SF’s Historic 1901 Muni Car Barn to Become Youth Arts Hub
Work is complete on a meticulous renovation of the Geneva Car Barn and Powerhouse, part of San Francisco’s railway history in the Excelsior District, the San Francisco Recreation and Park Department announced yesterday.
The historic landmark will open to the public as a hub for creativity, performance, youth arts education, and community connection when health orders allow. In the meantime, Performing Arts Workshop, Rec and Park’s programming partner, is offering online arts education.

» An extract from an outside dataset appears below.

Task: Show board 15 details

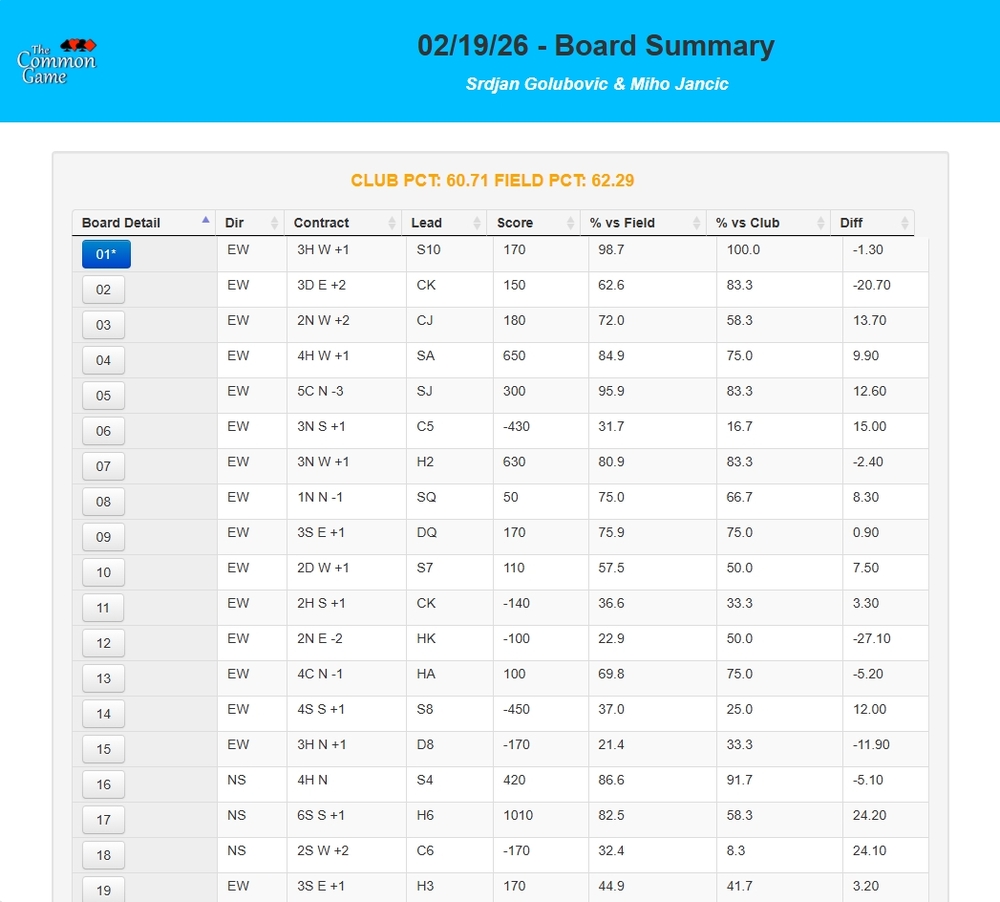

The $14 million project represents the first of two phases of improvements to the Geneva Car Barn and Powerhouse, which is made up of two adjoining structures that served San Francisco’s first electric streetcars: the single-story, 3,000-square foot Powerhouse and the two-story, 13,000-square foot office building known as the Car Barn.

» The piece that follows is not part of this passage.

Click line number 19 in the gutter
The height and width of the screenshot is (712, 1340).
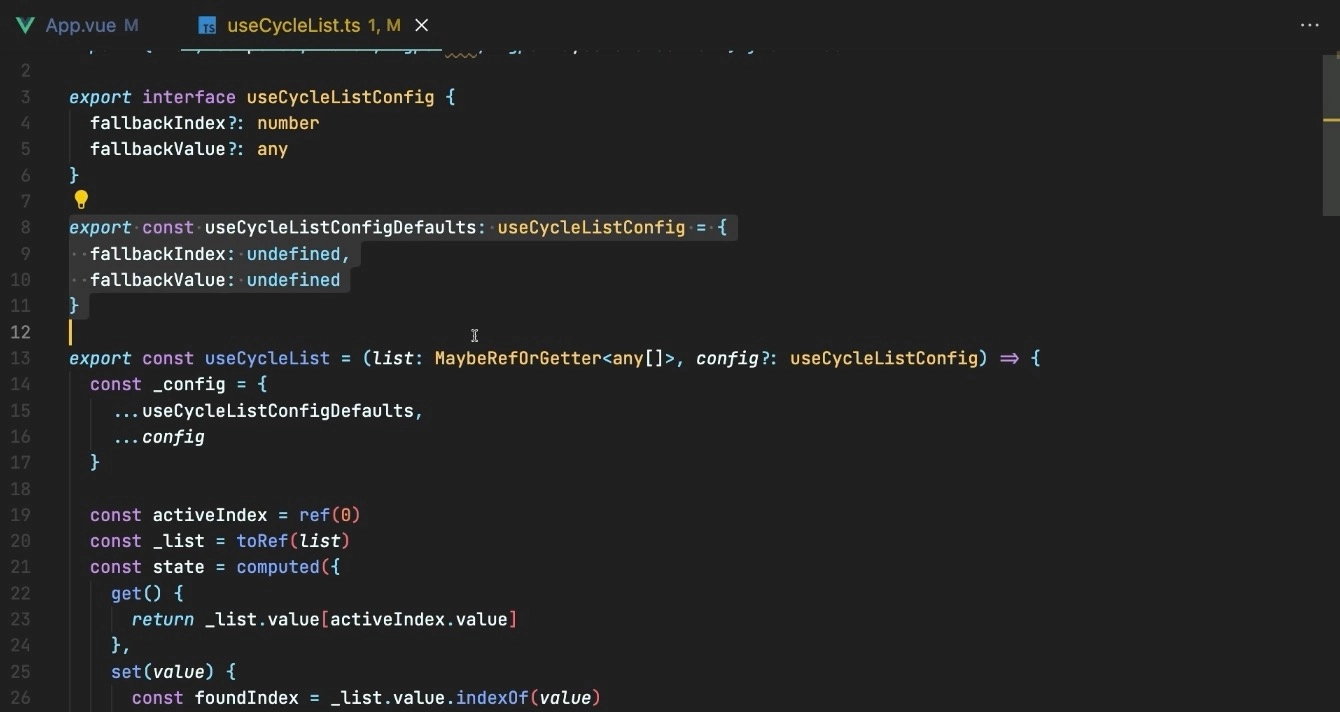coord(21,514)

Built at a time when streetcars were drawn by horses, the Geneva Car Barn opened in 1901 and its Powerhouse soon began providing electricity to the city’s first electrified streetcars.
Critical to San Francisco’s transportation for 80 years, it survived the 1906 earthquake and fire, as well as bloody railroad strikes in the early 20th Century. The 1989 Loma Prieta earthquake knocked it out of commission. The building was red-tagged, sitting closed and vacant for a decade.

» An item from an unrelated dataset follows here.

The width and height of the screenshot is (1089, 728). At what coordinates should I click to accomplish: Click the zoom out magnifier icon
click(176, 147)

Neighborhood activists who later formed Friends of the Geneva Car Barn saved the building from a planned demolition to make way for a parking lot in 1999. The San Francisco Recreation and Park Department acquired the site from SFMTA in 2004. The restoration of the Geneva Car Barn and Powerhouse has since been considered a key element to revitalize the neighborhood around the Balboa Park Station.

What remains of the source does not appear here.